## WHAT IS REQUIRED
Report each line of the records where "agent" occurs.

## DATA RECORDS
- Opening Delimiter -

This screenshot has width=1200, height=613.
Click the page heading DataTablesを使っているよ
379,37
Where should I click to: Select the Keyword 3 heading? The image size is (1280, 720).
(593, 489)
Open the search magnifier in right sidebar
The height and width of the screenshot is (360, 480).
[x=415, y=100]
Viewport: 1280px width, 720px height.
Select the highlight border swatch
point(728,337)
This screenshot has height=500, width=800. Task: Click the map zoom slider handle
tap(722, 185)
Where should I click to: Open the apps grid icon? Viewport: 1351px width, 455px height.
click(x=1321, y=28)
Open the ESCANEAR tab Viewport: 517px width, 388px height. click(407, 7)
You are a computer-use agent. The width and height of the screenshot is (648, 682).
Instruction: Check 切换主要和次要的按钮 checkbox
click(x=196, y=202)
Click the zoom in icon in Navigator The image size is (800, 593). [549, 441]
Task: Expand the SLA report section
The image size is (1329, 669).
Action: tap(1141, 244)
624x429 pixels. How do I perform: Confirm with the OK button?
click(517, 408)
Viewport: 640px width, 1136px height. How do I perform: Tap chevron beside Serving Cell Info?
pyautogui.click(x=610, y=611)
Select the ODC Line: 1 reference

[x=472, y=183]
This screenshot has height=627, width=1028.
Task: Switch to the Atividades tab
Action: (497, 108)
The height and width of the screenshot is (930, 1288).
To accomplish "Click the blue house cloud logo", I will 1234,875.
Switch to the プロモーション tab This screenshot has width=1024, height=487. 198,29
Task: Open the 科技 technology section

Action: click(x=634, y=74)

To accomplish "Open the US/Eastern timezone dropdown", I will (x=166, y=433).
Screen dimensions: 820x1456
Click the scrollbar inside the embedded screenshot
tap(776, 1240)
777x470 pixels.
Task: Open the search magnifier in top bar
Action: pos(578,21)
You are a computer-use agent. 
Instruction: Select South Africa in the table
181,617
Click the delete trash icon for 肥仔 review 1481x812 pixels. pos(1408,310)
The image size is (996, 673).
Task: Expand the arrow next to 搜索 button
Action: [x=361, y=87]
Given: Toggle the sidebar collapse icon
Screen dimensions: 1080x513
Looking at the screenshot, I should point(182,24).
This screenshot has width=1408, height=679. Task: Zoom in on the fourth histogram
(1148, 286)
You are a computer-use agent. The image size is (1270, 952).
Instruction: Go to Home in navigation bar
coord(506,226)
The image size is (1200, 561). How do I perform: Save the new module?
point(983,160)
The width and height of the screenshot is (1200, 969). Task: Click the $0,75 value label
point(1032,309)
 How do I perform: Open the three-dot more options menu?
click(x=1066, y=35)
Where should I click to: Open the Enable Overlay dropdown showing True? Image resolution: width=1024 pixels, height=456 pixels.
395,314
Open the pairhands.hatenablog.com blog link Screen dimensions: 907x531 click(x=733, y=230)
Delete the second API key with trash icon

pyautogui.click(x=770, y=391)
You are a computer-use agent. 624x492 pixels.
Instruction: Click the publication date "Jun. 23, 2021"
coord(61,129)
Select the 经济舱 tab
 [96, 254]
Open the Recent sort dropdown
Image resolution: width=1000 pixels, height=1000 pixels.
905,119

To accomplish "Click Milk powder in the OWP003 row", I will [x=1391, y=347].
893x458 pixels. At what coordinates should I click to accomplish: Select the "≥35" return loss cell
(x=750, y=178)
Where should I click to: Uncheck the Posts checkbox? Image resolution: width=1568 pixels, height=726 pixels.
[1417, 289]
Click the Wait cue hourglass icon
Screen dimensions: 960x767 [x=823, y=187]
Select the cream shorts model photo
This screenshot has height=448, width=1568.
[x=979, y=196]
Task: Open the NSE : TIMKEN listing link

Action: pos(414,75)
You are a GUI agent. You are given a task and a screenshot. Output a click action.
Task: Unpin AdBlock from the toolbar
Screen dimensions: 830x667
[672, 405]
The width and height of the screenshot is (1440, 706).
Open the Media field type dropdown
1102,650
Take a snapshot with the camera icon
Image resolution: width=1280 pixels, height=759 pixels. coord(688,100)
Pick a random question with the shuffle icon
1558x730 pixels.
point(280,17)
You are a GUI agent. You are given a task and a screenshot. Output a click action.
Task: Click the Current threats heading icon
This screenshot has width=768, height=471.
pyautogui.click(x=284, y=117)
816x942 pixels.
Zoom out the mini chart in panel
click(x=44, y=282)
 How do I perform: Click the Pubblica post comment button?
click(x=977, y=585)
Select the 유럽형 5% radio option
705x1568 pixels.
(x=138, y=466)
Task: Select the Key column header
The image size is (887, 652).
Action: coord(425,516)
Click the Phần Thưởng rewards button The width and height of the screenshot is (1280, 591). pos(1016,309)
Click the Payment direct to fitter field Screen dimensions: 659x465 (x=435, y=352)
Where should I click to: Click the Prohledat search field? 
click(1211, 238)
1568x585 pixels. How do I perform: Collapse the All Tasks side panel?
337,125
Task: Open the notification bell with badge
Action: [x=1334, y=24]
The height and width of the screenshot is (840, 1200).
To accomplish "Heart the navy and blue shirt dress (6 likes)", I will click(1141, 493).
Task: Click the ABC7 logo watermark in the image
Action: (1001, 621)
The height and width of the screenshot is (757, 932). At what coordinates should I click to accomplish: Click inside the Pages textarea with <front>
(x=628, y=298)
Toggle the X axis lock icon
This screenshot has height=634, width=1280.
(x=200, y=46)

- Closing Delimiter -

## SOLUTION FOR THIS TASK
You are a computer-use agent. The width and height of the screenshot is (648, 682).
You are a computer-use agent. 
You are a computer-use agent. The image size is (1270, 952).
You are a computer-use agent. 624x492 pixels.
You are a GUI agent. You are given a task and a screenshot. Output a click action.
You are a GUI agent. You are given a task and a screenshot. Output a click action.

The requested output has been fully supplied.